Rosett Remembers Mark Malloch Brown

In her blog, The Rosett Report, investigative journalist Claudia Rosett of Oil-For-Food fame, wrote a post on 8 November, “Speaking of Public Servants Living the Good Life — Remember Mark Malloch Brown?

UN Photo of Mark Malloch Brown

Rosett’s post continues: “Of course you do. Kofi Annan’s former deputy, former chief of staff, former head of the UN Development Program; now Lord Malloch Brown. He was the British UN bureaucrat who, while doing what he described as ‘God’s work’ at the UN, lived as a tenant on the Katonah, NY estate of tycoon George Soros, paying UN-subsidized rent of about $10,000 per month. When Kofi Annan left the UN at the end of 2006, so did Malloch Brown — in swift succession receiving a British Knighthood, enjoying a brief affiliation with Yale University, and going to work for George Soros’s ventures. Then, this past summer, in the U.K., Gordon Brown became Prime Minister, and in a search for foreign policy expertise dipped into Kofi Annan’s old handpicked pool of UN talent, and dredged up Malloch Brown… who not only got himself a Lordship, but a ‘grace and favour’ taxpayer-funded apartment in London, valued by the U.K. Treasury as worth more than the digs above 10 Downing Street. Read all about it in this week’s cover story of The Spectator, in which the Spectator’s James Forsyth and I take a look at ‘Labour’s Lord of the Perks’. ” Rosett’s blog posting on MMB — as he was known by some in the UN — is here.

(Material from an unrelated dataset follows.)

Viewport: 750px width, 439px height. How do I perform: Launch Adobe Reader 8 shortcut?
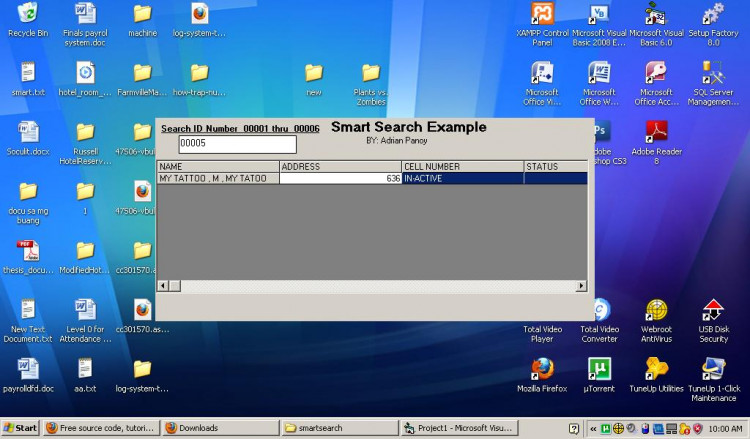pyautogui.click(x=656, y=132)
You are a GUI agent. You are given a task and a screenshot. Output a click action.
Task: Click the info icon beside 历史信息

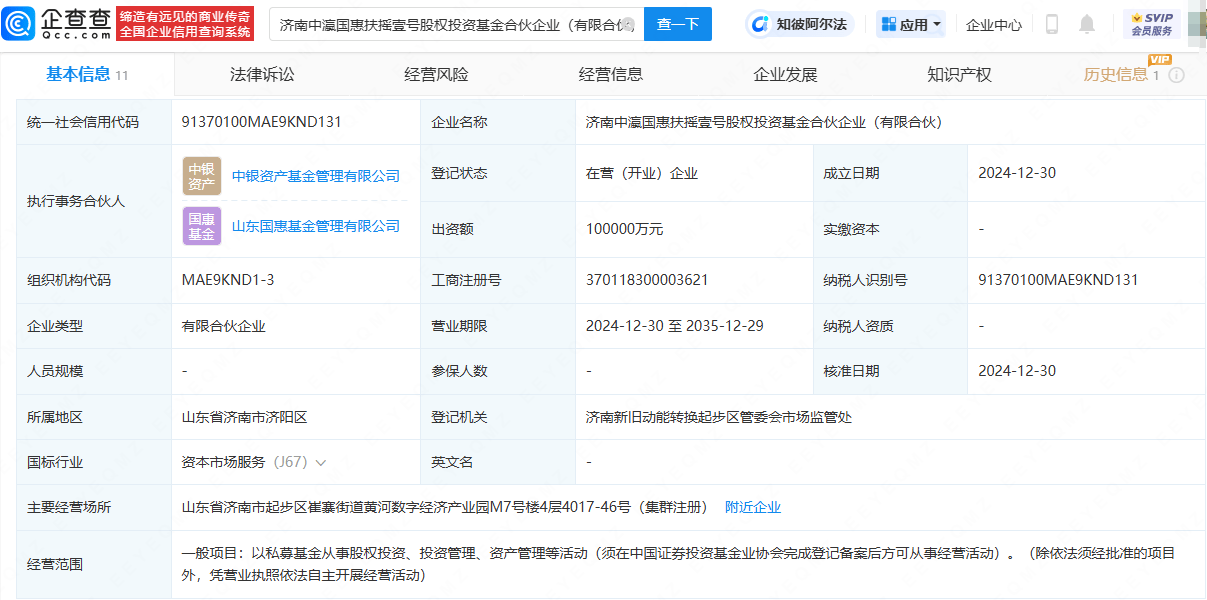(1177, 75)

What Rosett and Forsyth wrote in their story published on 7 November in the Spectator was that “Gordon Brown, shortly to become Prime Minister, was desperate to bring Malloch Brown on board. One friend who was advising him while Brown and Malloch Brown were negotiating over the telephone remembers egging him on: ‘It was great fun! You know, strike a hard bargain’. It ended up with Malloch Brown nailing down a quite remarkable deal from the supplicant Prime Minister-in-waiting…

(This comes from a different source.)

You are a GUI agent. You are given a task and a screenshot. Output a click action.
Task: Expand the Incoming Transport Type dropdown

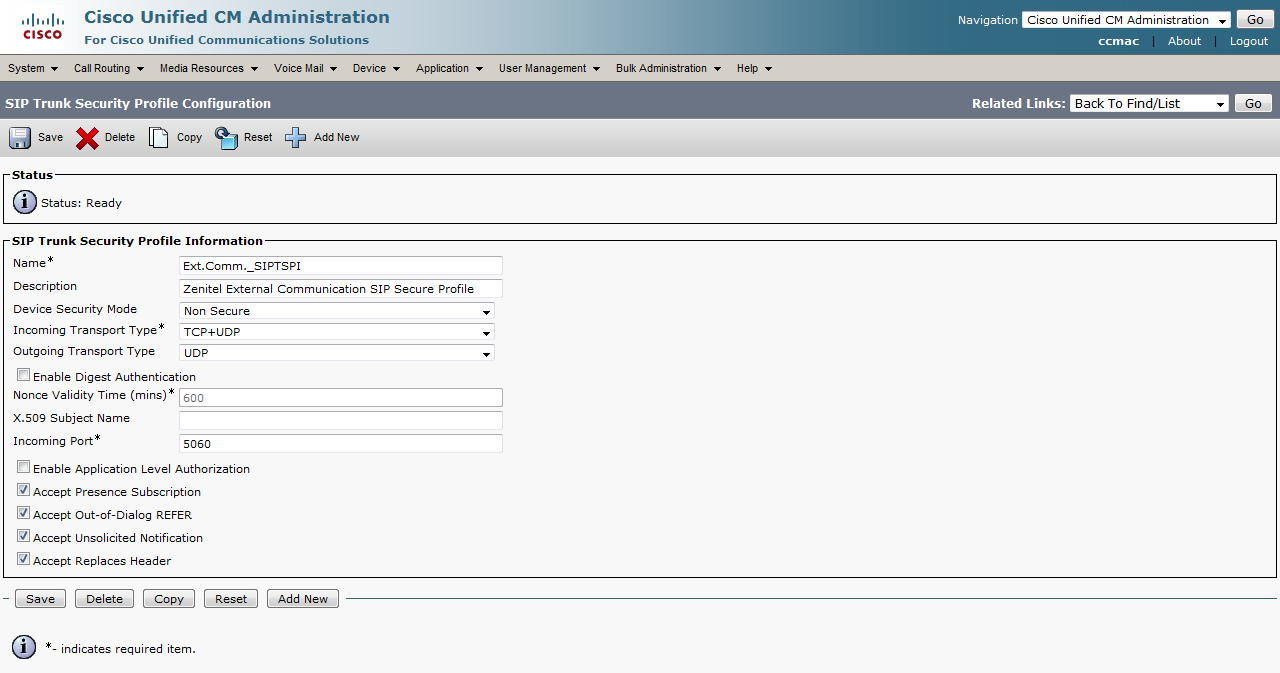coord(337,332)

Rosett and Forsyth’s story in the Spectator continued: “This newcomer to British government picked up an extensive portfolio incorporating Africa — one of Brown’s foreign policy priorities — Asia and the United Nations, a peerage and the right to attend Cabinet … Why was Gordon so keen to bring him in? In the months leading up to the takeover on 27 June, senior Brownites expressed concern at their boss’s comparative inexperience in foreign policy. Despite a decade at the centre of power, Brown’s experience on the global stage was limited to his work with the International Monetary Fund, the development agenda and his famously grumpy appearances at meetings of EU finance ministers. Brown’s emphasis on the economic aspects of international security and peace-making in the Middle East served only to highlight the narrowness of his focus. Blairites sneered that ‘Gordon doesn’t do abroad’. There were obvious attractions, therefore, in hiring a foreign policy heavyweight [!] to act as his guide and guru, but it was depressingly difficult to find anyone to fulfil this role. Margaret Beckett had proved a mediocre foreign secretary; and restoring Jack Straw to the Foreign Office would have been too clear a slap to Tony Blair and George W. Bush and boxed Brown in on Iran. So Brown looked outside Westminster. The answer Brown’s team came up with — with help from some unofficial headhunters — was Malloch Brown; a Brit in his early fifties who was married with four children and had been educated at Marlborough, Cambridge and Michigan, been a journalist on the Economist and a political consultant before entering the world of international bureaucracy, rising to become Kofi Annan’s deputy secretary general at the United Nations in April 2006. There could only be a dozen or so people in the world who were as thoroughly well-versed in the global agenda as Malloch Brown. To add to his appeal to the Brownites, he also represented a clear break with the Blairite past on foreign policy. At the UN he had been a stern critic of the Iraq war and publicly slapped down the Bush and Blair partnership over the crisis in the Lebanon and for their ‘megaphone diplomacy’ on Darfur. The Spectator profile of Marc Malloch-Brown, Gordon Brown’s new “minister for Africa, Asia and the UN”, is here.

Sorry, but this is a bit of a stretch for me — it is hard to imagine Marc Malloch-Brown, charming though he can be when he wants — as a “foreign policy heavyweight”.